Imperfections in practical detectors, including limited detection efficiency, and inherent electronic noise, can seriously decrease the transmission distance of continuous-variable measurement-device-independent quantum key distribution systems. Owing to the difficulties inherent in realizing a high-efficiency fiber homodyne detector, challenges still exist in continuous-variable measurement-device-independent quantum key distribution system implementation. We offer an alternative approach in an attempt to solve these difficulties and improve the potential for system implementation.
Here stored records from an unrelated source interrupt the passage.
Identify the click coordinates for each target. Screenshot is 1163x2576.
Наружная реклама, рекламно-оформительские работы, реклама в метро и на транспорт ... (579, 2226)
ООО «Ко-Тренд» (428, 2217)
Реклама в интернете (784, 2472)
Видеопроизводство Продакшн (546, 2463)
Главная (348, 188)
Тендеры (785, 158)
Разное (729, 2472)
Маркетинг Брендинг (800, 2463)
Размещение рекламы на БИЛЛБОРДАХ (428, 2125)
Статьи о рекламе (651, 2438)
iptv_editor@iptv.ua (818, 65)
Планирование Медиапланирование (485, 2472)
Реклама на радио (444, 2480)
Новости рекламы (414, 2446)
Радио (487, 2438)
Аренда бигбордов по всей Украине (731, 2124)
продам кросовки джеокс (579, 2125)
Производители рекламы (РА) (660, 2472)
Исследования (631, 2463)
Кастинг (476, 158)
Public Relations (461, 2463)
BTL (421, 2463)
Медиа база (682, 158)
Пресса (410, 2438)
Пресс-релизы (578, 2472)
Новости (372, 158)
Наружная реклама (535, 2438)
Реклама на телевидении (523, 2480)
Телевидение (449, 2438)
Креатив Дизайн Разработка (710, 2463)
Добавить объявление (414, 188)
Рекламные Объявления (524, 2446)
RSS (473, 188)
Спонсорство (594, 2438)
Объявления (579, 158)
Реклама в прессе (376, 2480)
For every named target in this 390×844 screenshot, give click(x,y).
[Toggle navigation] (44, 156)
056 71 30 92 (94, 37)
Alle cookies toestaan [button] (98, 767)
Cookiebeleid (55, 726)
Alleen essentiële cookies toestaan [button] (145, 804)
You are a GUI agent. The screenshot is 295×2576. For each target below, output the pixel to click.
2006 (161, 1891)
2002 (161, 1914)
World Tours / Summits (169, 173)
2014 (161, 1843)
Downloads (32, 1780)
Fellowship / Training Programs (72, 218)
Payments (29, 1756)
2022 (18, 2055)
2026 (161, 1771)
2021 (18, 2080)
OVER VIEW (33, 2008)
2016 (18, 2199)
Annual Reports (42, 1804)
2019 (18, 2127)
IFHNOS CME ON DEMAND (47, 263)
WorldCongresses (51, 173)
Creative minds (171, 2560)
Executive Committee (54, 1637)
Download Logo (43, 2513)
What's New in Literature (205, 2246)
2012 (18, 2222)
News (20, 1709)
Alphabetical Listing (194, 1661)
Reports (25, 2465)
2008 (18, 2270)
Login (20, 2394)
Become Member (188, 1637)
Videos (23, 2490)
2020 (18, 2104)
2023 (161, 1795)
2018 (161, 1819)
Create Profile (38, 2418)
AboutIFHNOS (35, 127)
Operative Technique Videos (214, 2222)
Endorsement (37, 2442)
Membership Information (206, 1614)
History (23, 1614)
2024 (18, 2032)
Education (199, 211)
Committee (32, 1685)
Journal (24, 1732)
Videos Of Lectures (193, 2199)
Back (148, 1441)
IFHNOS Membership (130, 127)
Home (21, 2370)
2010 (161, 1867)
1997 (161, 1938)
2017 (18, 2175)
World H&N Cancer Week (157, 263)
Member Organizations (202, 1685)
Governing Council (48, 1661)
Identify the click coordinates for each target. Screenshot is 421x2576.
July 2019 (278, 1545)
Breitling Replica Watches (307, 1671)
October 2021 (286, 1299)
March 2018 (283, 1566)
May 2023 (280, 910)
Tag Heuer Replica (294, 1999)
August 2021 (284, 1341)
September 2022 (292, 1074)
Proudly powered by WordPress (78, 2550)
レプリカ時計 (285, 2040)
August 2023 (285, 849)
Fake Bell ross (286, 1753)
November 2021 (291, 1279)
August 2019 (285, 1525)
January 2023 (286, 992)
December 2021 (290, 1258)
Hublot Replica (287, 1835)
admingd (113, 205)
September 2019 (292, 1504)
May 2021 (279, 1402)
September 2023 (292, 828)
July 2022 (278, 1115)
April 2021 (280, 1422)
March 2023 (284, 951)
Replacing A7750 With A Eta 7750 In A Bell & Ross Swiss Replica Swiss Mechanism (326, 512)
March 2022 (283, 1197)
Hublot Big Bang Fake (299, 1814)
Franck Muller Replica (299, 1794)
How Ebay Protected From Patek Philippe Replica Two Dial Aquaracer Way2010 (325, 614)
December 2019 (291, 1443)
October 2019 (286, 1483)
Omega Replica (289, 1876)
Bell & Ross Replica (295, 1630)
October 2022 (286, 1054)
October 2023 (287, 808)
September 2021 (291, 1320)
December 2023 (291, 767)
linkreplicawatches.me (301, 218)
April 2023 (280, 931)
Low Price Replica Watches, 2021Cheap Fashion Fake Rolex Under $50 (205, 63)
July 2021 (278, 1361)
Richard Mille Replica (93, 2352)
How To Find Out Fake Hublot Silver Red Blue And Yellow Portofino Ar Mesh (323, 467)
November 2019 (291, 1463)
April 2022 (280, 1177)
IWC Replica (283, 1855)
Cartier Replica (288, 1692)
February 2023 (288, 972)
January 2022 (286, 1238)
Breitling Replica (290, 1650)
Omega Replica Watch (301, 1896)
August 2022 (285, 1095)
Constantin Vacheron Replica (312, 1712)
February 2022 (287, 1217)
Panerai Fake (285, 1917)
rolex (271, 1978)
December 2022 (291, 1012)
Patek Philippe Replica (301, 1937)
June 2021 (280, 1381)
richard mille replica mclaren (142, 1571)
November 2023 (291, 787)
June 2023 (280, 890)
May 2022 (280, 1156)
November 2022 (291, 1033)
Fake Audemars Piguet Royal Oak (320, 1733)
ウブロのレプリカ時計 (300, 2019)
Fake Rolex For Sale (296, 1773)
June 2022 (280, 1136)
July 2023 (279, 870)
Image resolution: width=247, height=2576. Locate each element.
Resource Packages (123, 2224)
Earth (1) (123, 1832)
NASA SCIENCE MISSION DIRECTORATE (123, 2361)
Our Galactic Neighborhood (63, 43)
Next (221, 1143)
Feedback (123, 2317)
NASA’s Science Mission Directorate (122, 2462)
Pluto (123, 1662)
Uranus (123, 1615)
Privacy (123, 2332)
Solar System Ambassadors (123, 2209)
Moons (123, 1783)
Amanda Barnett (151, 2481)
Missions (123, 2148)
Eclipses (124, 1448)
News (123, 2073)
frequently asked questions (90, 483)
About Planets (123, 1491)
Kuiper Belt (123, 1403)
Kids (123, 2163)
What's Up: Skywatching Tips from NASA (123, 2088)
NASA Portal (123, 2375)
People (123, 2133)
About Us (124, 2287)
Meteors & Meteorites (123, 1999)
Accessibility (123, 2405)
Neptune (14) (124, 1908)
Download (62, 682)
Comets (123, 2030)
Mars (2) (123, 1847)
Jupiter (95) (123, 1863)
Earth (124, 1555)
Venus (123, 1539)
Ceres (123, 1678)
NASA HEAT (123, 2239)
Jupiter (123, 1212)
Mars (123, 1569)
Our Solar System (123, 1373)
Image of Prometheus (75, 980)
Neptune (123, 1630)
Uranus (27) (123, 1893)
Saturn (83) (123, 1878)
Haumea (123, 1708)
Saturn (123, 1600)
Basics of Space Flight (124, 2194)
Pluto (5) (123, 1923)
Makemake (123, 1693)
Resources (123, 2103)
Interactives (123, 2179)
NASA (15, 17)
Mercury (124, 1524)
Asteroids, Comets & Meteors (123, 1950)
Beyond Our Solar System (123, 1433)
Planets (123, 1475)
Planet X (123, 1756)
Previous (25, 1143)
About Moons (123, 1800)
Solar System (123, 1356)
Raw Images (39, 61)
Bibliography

Here, a novel practical detector modeling method is utilized, which is combined with a one-time shot-noise-unit calibration method for the purpose of system realization. The new modeling method benefits greatly from taking advantage of one-time shot-noise-unit calibration methods, such as measuring electronic noise and shot noise directly to a novel shot-noise unit, so as to eliminate the statistical fluctuations found in previous methods; this makes the implementation of such systems simpler, and the calibration progress more accurate. We provide a simulation of the secret key rate versus distance with different parameters. In addition, the minimal detection efficiency required at each distance, as well as the contrast between the two methods, are also shown, so as to provide a reference in terms of system realization.

实际探测器中的缺陷，包括有限的探测效率和固有的电子噪声，会严重降低连续可变测量设备独立量子密钥分发系统的传输距离。由于实现高效光纤零差探测器固有的困难，连续可变测量设备独立量子密钥分发系统的实现仍然存在挑战。我们提供了一种替代方法，试图解决这些困难并提高系统实施的潜力。在这里，一种新颖实用的探测器建模方法被利用，结合一次性散粒噪声单元校准方法，以实现系统实现。新的建模方法受益于一次性散粒噪声单元校准方法的优势，例如直接测量电子噪声和散粒噪声到一个新的散粒噪声单元，从而消除了以前方法中发现的统计波动；这使得此类系统的实施更简单，校准过程更准确。我们提供了具有不同参数的密钥速率与距离的模拟。此外，还给出了每个距离所需的最小检测效率，以及两种方法之间的对比，为系统实现提供参考。这使得此类系统的实施更简单，校准过程更准确。我们提供了具有不同参数的密钥速率与距离的模拟。此外，还给出了每个距离所需的最小检测效率，以及两种方法之间的对比，以便为系统实现提供参考。这使得此类系统的实施更简单，校准过程更准确。我们提供了具有不同参数的密钥速率与距离的模拟。此外，还给出了每个距离所需的最小检测效率，以及两种方法之间的对比，以便为系统实现提供参考。